About / Map + Directions / Credits

The Pleasure Garden

THEM (Lynch + Crembil)

NEW YORK

Designers: Peter Lynch, Gustavo Grembil

THEM (Lynch + Crembil) competed in 2008 with an entry that focused on globalization and development. Architects Peter Lynch and Gustavo Grembil looked to Crembil's native country of Argentina to help put together a project that required extensive weaving.

Q&A with THEM (Lynch + Crembil)

MoMA PS1: We were wondering how you understood the project's brief. Most people say it's very simple. What was your approach?
Peter Lynch and Gustavo Crembil, THEM (Lynch + Crembil): What we ended up doing was what we always do and to be honest, that's sort of a gamble. You just let the cards fall. In the end we did a very material, very logistical, and very process-intensive proposal.

Like most firms, we didn't merely look at the words in brief but really tried to understand what was behind those words. It's not very complex: it's a dance space; you need shade, you need water, a place for bars. But we thought that there was an end-game aspect to what the competition is doing. They've been doing this gig so long that we figured they needed some way to transform their own brief, even if it was unspoken. Sure enough, that is what happened with the team that won our year, WORKac!

MoMA PS1: But you've been involved in YAP twice! How did your proposal differ the second time?
THEM (Lynch + Crembil): When we put together the second project for MoMA PS1, we decided to go backwards instead of forwards, reinventing things we had explored before. A "let's see what we already have" approach. Besides the design, we offered a network that we’d built—we were a big team.

We worked with a community of weavers in Argentina. Starting from their basic skill set, we went towards changing the way they were working by introducing new techniques and connecting them with other producers.
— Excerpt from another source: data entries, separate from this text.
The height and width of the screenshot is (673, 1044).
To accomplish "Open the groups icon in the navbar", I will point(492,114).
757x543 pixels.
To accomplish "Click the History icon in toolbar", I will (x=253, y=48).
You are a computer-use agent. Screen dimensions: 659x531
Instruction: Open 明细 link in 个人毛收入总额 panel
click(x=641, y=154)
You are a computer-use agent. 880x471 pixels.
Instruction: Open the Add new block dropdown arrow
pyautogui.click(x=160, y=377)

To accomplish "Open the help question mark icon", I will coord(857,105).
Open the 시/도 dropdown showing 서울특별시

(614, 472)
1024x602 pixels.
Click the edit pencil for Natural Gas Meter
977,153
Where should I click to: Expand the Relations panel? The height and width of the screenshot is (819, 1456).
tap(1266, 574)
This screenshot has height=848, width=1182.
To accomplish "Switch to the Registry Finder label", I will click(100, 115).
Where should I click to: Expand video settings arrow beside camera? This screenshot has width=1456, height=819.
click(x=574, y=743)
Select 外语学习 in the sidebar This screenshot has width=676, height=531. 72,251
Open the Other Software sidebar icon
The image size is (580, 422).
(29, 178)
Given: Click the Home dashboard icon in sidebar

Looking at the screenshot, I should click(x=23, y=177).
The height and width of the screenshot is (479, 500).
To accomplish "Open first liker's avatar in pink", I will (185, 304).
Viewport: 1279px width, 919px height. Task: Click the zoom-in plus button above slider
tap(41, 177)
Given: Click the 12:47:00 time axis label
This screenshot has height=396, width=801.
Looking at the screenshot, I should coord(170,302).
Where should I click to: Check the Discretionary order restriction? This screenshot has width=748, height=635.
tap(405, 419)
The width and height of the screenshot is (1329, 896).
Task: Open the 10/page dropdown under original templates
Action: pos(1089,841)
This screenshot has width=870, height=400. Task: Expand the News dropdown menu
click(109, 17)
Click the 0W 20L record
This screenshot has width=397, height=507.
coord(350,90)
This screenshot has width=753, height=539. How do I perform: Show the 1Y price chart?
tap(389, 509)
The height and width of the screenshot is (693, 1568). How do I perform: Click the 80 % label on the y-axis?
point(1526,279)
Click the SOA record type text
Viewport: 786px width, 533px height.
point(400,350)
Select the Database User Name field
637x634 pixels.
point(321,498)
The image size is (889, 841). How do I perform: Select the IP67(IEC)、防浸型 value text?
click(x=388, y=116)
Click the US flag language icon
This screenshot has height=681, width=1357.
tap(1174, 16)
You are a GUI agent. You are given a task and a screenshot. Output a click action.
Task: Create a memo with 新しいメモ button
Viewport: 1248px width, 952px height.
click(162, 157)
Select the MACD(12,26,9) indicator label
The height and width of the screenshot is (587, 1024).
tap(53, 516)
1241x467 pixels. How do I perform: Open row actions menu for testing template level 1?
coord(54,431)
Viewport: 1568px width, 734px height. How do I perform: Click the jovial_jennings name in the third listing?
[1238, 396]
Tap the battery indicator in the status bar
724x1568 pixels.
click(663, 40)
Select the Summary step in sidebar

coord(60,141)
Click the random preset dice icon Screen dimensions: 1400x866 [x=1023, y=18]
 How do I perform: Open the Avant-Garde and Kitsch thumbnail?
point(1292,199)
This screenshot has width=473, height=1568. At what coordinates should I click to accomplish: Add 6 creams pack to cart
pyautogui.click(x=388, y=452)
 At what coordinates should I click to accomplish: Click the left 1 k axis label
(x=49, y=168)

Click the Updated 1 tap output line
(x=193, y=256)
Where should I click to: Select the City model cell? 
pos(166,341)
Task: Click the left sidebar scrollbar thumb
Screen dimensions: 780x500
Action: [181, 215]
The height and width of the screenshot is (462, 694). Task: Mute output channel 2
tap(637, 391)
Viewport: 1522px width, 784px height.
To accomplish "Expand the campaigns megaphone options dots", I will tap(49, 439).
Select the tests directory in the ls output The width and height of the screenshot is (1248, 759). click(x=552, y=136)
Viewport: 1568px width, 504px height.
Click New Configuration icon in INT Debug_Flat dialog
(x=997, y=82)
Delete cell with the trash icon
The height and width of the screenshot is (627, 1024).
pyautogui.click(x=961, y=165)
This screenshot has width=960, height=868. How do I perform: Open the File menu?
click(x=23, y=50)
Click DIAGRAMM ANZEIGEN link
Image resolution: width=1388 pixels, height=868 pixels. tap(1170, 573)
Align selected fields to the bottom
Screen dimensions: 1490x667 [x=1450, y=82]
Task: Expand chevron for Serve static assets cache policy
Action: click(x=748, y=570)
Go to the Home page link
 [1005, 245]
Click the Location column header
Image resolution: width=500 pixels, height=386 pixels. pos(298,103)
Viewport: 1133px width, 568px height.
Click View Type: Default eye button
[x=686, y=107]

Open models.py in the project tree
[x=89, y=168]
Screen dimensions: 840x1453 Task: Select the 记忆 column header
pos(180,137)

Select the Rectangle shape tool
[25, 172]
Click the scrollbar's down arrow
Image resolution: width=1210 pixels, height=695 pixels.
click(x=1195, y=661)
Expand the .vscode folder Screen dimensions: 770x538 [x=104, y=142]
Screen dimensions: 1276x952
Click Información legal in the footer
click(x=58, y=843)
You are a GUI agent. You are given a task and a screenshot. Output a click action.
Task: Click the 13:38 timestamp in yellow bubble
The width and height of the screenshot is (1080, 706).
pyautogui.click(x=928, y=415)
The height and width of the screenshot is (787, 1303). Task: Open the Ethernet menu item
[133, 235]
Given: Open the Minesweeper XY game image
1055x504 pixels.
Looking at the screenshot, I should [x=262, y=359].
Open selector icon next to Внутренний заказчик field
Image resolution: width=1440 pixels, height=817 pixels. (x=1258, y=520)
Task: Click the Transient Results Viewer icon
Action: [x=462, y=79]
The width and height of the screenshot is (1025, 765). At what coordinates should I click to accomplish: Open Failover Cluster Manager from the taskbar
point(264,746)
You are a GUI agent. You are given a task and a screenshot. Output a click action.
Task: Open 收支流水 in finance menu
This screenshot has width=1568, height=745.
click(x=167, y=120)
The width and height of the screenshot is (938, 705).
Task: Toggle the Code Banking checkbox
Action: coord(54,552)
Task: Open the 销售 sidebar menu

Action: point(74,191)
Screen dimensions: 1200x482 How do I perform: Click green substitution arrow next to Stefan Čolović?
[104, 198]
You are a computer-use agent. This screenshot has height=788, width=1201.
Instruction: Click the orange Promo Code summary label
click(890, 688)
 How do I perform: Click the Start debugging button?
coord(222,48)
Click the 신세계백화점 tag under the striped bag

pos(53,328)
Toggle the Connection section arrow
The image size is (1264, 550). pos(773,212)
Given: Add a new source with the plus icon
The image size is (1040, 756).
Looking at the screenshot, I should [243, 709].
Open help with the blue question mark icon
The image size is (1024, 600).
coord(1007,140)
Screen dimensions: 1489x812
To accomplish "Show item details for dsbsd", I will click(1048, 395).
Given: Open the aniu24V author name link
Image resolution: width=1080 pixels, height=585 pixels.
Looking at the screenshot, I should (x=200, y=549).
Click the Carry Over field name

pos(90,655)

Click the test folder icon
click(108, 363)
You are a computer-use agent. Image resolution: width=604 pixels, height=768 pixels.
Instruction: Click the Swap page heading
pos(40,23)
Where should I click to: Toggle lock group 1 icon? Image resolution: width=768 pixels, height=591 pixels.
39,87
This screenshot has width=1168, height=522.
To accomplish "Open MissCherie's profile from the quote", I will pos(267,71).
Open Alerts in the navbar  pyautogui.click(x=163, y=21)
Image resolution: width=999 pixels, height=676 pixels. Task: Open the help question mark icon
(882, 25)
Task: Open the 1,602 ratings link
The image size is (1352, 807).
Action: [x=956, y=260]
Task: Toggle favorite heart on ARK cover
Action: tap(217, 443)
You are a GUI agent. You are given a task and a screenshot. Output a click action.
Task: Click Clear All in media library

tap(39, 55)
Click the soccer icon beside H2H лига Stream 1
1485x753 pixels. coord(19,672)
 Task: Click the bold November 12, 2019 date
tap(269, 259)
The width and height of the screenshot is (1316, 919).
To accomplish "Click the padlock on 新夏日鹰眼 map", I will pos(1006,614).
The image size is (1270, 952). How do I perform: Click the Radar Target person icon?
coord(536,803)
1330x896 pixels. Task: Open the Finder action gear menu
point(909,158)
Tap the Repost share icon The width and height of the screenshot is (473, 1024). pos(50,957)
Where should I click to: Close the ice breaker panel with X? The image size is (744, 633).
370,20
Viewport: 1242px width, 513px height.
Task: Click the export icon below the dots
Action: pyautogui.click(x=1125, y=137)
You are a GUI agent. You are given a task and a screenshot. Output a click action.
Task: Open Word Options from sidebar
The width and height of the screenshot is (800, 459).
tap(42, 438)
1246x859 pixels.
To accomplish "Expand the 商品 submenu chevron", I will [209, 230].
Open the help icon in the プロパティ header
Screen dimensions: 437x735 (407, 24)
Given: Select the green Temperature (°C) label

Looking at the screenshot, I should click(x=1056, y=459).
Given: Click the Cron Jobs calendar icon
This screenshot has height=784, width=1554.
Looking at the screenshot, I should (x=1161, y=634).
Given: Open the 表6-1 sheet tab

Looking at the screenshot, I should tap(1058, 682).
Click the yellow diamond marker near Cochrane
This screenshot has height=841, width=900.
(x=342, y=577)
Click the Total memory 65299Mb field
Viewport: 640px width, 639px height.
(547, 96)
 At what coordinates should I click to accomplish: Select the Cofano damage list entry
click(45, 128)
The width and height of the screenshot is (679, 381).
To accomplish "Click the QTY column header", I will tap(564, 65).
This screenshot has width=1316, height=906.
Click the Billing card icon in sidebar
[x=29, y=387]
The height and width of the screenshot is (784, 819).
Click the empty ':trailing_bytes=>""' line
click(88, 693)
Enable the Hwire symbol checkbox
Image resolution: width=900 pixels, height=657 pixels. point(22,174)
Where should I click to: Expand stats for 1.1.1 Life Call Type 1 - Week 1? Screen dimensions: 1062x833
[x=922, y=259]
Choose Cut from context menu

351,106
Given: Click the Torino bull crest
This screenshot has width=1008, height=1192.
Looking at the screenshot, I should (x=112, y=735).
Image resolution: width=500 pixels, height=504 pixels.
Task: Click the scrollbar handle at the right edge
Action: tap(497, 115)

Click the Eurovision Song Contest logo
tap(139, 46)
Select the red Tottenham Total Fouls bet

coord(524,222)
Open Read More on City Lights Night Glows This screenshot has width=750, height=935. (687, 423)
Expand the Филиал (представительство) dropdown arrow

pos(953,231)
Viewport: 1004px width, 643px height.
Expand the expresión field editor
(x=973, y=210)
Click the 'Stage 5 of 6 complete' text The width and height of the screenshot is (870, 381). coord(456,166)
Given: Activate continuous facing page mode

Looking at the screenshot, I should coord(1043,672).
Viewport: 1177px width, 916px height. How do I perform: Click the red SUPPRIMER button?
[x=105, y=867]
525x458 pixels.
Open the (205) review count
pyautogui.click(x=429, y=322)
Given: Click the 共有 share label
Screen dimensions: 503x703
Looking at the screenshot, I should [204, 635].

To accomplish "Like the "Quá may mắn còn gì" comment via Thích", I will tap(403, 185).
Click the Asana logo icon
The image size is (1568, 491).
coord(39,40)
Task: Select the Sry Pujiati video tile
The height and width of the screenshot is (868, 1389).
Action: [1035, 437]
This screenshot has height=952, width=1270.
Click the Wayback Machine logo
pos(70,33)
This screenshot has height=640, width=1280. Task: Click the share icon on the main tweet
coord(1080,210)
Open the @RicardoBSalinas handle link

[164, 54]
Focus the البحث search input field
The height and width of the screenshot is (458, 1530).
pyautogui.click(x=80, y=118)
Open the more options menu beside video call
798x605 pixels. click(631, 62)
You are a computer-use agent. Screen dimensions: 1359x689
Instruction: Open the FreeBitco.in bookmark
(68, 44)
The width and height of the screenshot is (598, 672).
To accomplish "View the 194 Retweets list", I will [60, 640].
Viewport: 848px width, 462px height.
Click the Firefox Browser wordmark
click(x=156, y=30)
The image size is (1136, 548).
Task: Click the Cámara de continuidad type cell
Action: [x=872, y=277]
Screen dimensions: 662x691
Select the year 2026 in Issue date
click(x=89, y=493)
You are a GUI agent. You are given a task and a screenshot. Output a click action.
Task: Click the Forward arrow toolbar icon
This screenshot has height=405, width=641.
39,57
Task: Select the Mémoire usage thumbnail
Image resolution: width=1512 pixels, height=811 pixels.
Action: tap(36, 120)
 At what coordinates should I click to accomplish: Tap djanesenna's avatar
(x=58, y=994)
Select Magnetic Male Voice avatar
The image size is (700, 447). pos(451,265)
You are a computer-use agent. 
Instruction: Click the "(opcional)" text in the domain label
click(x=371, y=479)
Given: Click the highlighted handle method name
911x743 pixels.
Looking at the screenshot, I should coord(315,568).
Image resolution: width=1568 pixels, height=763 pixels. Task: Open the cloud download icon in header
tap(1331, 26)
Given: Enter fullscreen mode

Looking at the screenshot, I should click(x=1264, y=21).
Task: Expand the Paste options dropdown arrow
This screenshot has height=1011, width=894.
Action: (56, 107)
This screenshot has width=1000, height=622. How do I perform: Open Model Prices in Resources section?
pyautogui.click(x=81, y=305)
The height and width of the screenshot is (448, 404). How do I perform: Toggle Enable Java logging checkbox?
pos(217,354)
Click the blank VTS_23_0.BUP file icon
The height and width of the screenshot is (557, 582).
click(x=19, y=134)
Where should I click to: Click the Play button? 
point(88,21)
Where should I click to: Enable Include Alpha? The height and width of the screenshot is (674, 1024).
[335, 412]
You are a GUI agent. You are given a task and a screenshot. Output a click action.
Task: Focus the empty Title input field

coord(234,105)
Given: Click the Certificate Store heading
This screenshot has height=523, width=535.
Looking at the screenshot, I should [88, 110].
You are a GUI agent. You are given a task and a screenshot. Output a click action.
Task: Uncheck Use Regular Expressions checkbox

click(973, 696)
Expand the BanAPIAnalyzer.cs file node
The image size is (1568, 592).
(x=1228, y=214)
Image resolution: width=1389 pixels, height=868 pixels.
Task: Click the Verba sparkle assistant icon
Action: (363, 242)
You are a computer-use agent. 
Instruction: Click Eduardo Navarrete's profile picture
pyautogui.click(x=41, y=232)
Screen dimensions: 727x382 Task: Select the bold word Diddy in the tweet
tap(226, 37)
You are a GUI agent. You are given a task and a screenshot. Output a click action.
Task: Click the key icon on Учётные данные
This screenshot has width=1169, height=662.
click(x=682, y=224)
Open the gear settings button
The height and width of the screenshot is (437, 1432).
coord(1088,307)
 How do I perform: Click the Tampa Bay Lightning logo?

The weavers had never worked on a common project and for YAP, they needed to work together, weaving side-by-side. We were stumbling together.

The group wasn't exclusively weavers. We worked with cartoneros, people who collect recycled materials, on developing what was almost a leadership, managerial cadre within these communities. They stripped the bottles and the weavers did tests on weaving them.

Working with people from Argentina, you gamble with more than just time; you wager good will. You can't make promises or give hedged representations to people who need work without expecting repercussions. Even though we tried to be clear that this was a competition and that it wasn't a sure thing, it was a bummer for them.

MoMA PS1: How were you able to present this global network? Was there more to it?
THEM (Lynch + Crembil): There was also something of the history of architecture in our presentation. The idea of the pleasure dome—after all, the first man-made landscape was a pleasure garden—is the idea that within the city you can go somewhere to forget about the city, to imagine paradise. That was the spirit we were trying to evoke. There are still beer gardens in Queens; you see this in Berlin and Munich. It's the idea that in summer you hang out at twilight, under the trees with your beer. We had these lightweight interlocking soil-cement blocks that people could use to build whatever they wanted: you're hanging out for a couple of hours—build yourself a house! That was the idea.

MoMA PS1: Where'd you get that idea?
THEM (Lynch + Crembil): Many years ago, on the West Side, there was an abandoned pier that was paved in asphalt bricks. I went there one Sunday morning and a community of homeless people was building houses out of these little bricks. They had built themselves a city within a city: it was phenomenal! The police have destroyed it all now but it was this idea, this spontaneous thing. The root of our MoMA PS1 entry was the myth of the origin of architecture: where do buildings come from?